Nous avons vu dans le premier volet de cette série que la montée en puissance de la gestion indicielle au détriment de la gestion active était réelle aux Etats-Unis.

Les conclusions de la recherche académique - la gestion active, en moyenne, sous-performe - se sont progressivement diffusées dans le public, l'invention des ETF a permis aux produits gérés passivement de croître de façon phénoménale.
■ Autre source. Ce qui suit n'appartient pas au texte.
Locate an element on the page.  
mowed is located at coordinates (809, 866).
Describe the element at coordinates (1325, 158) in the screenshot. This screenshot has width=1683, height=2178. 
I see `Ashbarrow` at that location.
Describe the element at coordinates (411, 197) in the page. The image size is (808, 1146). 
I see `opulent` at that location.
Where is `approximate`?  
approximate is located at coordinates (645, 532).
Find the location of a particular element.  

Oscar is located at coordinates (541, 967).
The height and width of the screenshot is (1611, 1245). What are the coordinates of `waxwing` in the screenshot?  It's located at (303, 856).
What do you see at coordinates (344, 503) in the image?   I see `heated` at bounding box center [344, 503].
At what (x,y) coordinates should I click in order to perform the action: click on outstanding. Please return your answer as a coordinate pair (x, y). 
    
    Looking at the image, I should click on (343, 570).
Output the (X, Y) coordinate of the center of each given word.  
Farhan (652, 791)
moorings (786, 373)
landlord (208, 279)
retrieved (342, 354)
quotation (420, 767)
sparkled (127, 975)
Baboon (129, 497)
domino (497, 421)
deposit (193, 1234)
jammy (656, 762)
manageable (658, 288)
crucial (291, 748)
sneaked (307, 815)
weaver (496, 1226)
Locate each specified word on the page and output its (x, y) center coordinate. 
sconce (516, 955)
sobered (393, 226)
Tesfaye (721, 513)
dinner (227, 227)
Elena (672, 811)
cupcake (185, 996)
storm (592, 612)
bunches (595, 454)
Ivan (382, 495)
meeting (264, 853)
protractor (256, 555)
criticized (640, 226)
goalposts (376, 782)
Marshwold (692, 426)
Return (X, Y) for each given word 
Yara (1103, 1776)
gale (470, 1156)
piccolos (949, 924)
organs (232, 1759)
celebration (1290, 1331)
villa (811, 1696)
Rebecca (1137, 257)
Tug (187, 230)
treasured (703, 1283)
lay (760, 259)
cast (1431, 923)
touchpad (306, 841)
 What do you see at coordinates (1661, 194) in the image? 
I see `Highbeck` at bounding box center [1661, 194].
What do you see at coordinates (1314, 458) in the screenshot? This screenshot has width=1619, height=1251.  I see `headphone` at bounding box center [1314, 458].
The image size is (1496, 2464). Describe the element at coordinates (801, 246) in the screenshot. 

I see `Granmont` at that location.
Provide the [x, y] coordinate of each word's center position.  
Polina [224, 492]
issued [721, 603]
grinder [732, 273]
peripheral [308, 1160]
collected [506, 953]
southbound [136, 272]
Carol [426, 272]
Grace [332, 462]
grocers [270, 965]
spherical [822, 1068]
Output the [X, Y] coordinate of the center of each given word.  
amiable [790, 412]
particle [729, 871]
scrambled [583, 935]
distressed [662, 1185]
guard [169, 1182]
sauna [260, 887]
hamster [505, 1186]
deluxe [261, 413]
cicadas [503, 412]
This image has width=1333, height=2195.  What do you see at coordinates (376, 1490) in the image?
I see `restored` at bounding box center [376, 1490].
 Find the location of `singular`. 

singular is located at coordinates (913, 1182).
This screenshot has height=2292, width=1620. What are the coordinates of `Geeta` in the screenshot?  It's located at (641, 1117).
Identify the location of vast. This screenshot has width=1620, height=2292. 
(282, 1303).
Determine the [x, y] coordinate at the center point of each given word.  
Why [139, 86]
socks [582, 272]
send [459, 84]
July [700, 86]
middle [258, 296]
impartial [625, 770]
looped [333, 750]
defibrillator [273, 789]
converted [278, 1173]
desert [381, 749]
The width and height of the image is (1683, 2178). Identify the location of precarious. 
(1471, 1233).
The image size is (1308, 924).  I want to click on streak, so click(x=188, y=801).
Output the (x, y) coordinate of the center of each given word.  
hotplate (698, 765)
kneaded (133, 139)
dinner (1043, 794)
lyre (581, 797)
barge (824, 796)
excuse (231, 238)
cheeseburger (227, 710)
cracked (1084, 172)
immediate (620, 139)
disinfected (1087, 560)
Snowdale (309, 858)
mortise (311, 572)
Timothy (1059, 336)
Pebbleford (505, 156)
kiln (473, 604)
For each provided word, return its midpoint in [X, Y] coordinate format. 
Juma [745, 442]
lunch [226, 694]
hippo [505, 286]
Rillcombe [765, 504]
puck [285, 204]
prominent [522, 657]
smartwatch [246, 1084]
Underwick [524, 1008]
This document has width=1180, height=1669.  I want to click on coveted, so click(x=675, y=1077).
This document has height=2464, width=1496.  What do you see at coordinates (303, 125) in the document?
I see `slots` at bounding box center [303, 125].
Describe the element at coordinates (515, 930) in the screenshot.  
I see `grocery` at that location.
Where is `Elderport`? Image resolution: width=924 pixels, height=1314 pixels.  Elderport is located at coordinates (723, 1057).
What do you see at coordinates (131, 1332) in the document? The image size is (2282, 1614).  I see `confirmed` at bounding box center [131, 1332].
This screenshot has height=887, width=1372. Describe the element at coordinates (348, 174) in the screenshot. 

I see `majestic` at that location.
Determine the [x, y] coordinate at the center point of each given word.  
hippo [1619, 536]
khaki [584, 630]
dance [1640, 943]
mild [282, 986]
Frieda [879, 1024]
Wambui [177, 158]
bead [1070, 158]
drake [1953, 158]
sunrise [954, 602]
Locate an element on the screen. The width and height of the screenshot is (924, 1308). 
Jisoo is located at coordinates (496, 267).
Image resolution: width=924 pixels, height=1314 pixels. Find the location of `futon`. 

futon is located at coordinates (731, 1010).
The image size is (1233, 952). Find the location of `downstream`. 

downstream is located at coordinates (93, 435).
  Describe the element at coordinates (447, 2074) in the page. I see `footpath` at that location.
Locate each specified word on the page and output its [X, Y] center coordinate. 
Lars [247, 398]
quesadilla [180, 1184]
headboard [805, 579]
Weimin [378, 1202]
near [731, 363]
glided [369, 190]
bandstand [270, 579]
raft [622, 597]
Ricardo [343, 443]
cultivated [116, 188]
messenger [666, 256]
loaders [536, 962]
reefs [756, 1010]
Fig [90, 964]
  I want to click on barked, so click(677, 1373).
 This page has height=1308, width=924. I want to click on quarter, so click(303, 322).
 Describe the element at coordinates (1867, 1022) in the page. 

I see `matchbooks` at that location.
Le journaliste anglais Robin Powell a recensé sur son site les principales études académiques, en commençant par le papier fondateur d'Harry Markovitz en 1952 (ici en anglais).

L'interdiction des rétrocessions versées par les sociétés de gestion aux distributeurs de leurs fonds dans certains pays (Royaume-Uni, Pays-Bas et Australie pour citer les plus importants) a permis aux conseillers financiers de découvrir les produits indiciels et de commencer à les préconiser massivement à leurs clients.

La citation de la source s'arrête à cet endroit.